Begin Records supplied

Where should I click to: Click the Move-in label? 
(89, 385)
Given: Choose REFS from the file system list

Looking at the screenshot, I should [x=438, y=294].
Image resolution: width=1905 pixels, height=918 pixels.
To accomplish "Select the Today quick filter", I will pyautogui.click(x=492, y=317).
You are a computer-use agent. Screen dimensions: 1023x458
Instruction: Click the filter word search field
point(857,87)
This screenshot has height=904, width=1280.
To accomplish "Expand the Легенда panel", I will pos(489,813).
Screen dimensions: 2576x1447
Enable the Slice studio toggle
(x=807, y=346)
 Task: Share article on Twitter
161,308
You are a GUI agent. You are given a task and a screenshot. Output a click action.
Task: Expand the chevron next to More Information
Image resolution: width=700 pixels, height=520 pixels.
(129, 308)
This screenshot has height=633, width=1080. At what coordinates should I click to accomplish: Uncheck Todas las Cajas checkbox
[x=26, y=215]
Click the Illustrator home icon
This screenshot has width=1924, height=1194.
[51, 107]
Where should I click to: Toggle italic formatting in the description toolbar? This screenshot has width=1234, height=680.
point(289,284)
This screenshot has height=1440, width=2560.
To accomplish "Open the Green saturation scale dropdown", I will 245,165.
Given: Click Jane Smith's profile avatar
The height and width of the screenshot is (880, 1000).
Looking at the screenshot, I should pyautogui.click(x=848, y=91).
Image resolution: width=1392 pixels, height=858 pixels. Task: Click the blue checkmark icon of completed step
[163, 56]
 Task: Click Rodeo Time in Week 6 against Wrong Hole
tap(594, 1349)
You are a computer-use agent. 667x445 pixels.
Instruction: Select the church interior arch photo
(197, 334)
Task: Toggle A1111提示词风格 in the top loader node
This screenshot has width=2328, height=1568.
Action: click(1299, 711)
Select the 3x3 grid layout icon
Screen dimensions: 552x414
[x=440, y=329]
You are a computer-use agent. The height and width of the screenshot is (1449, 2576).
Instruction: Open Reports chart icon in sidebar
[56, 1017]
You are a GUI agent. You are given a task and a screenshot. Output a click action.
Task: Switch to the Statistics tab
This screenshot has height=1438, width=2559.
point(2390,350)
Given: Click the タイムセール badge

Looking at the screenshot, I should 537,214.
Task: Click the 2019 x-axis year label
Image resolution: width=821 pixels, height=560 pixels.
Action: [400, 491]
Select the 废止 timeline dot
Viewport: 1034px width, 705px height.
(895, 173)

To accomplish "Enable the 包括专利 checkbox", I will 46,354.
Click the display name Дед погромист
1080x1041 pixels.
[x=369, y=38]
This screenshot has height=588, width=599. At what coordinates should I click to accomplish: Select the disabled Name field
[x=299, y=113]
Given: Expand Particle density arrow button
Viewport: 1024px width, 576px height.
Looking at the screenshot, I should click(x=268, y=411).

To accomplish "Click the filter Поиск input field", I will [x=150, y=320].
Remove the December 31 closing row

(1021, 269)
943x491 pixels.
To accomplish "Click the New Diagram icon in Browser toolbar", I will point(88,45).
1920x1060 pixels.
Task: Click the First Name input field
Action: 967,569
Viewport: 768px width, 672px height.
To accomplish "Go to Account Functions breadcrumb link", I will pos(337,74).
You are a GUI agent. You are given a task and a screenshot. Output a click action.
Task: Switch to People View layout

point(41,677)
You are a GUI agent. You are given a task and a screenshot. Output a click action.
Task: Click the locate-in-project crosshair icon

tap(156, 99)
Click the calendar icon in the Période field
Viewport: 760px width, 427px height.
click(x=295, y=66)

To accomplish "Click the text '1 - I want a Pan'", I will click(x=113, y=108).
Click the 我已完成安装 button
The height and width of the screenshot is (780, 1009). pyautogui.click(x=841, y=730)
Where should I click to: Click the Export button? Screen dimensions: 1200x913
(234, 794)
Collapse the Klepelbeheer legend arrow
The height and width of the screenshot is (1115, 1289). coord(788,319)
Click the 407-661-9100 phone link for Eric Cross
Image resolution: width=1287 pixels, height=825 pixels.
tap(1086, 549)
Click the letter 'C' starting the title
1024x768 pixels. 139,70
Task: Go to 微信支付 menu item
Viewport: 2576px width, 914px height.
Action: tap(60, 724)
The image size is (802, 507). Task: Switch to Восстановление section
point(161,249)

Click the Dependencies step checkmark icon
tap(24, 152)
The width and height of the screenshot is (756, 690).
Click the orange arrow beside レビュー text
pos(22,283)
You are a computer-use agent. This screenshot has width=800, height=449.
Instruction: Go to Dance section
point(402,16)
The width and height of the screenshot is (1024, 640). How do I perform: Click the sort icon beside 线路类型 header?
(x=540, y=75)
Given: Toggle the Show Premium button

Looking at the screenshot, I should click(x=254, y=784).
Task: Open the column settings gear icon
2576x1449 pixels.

End Records supplied

▶ **Work to be completed**
Retype all of the rows above word for word.

▶ **Correct response**
Where should I click to: Click the Move-in label? 
(89, 385)
Given: Choose REFS from the file system list

Looking at the screenshot, I should [x=438, y=294].
Image resolution: width=1905 pixels, height=918 pixels.
To accomplish "Select the Today quick filter", I will pyautogui.click(x=492, y=317).
You are a computer-use agent. Screen dimensions: 1023x458
Instruction: Click the filter word search field
point(857,87)
This screenshot has height=904, width=1280.
To accomplish "Expand the Легенда panel", I will pos(489,813).
Screen dimensions: 2576x1447
Enable the Slice studio toggle
(x=807, y=346)
 Task: Share article on Twitter
161,308
You are a GUI agent. You are given a task and a screenshot. Output a click action.
Task: Expand the chevron next to More Information
Image resolution: width=700 pixels, height=520 pixels.
(129, 308)
This screenshot has height=633, width=1080. At what coordinates should I click to accomplish: Uncheck Todas las Cajas checkbox
[x=26, y=215]
Click the Illustrator home icon
This screenshot has width=1924, height=1194.
[51, 107]
Where should I click to: Toggle italic formatting in the description toolbar? This screenshot has width=1234, height=680.
point(289,284)
This screenshot has height=1440, width=2560.
To accomplish "Open the Green saturation scale dropdown", I will 245,165.
Given: Click Jane Smith's profile avatar
The height and width of the screenshot is (880, 1000).
Looking at the screenshot, I should pyautogui.click(x=848, y=91).
Image resolution: width=1392 pixels, height=858 pixels. Task: Click the blue checkmark icon of completed step
[163, 56]
 Task: Click Rodeo Time in Week 6 against Wrong Hole
tap(594, 1349)
You are a computer-use agent. 667x445 pixels.
Instruction: Select the church interior arch photo
(197, 334)
Task: Toggle A1111提示词风格 in the top loader node
This screenshot has width=2328, height=1568.
Action: click(1299, 711)
Select the 3x3 grid layout icon
Screen dimensions: 552x414
[x=440, y=329]
You are a computer-use agent. The height and width of the screenshot is (1449, 2576).
Instruction: Open Reports chart icon in sidebar
[56, 1017]
You are a GUI agent. You are given a task and a screenshot. Output a click action.
Task: Switch to the Statistics tab
This screenshot has height=1438, width=2559.
point(2390,350)
Given: Click the タイムセール badge

Looking at the screenshot, I should 537,214.
Task: Click the 2019 x-axis year label
Image resolution: width=821 pixels, height=560 pixels.
Action: [400, 491]
Select the 废止 timeline dot
Viewport: 1034px width, 705px height.
(895, 173)

To accomplish "Enable the 包括专利 checkbox", I will 46,354.
Click the display name Дед погромист
1080x1041 pixels.
[x=369, y=38]
This screenshot has height=588, width=599. At what coordinates should I click to accomplish: Select the disabled Name field
[x=299, y=113]
Given: Expand Particle density arrow button
Viewport: 1024px width, 576px height.
Looking at the screenshot, I should click(x=268, y=411).

To accomplish "Click the filter Поиск input field", I will [x=150, y=320].
Remove the December 31 closing row

(1021, 269)
943x491 pixels.
To accomplish "Click the New Diagram icon in Browser toolbar", I will point(88,45).
1920x1060 pixels.
Task: Click the First Name input field
Action: 967,569
Viewport: 768px width, 672px height.
To accomplish "Go to Account Functions breadcrumb link", I will pos(337,74).
You are a GUI agent. You are given a task and a screenshot. Output a click action.
Task: Switch to People View layout

point(41,677)
You are a GUI agent. You are given a task and a screenshot. Output a click action.
Task: Click the locate-in-project crosshair icon

tap(156, 99)
Click the calendar icon in the Période field
Viewport: 760px width, 427px height.
click(x=295, y=66)

To accomplish "Click the text '1 - I want a Pan'", I will click(x=113, y=108).
Click the 我已完成安装 button
The height and width of the screenshot is (780, 1009). pyautogui.click(x=841, y=730)
Where should I click to: Click the Export button? Screen dimensions: 1200x913
(234, 794)
Collapse the Klepelbeheer legend arrow
The height and width of the screenshot is (1115, 1289). coord(788,319)
Click the 407-661-9100 phone link for Eric Cross
Image resolution: width=1287 pixels, height=825 pixels.
tap(1086, 549)
Click the letter 'C' starting the title
1024x768 pixels. 139,70
Task: Go to 微信支付 menu item
Viewport: 2576px width, 914px height.
Action: tap(60, 724)
The image size is (802, 507). Task: Switch to Восстановление section
point(161,249)

Click the Dependencies step checkmark icon
tap(24, 152)
The width and height of the screenshot is (756, 690).
Click the orange arrow beside レビュー text
pos(22,283)
You are a computer-use agent. This screenshot has width=800, height=449.
Instruction: Go to Dance section
point(402,16)
The width and height of the screenshot is (1024, 640). How do I perform: Click the sort icon beside 线路类型 header?
(x=540, y=75)
Given: Toggle the Show Premium button

Looking at the screenshot, I should click(x=254, y=784).
Task: Open the column settings gear icon
2576x1449 pixels.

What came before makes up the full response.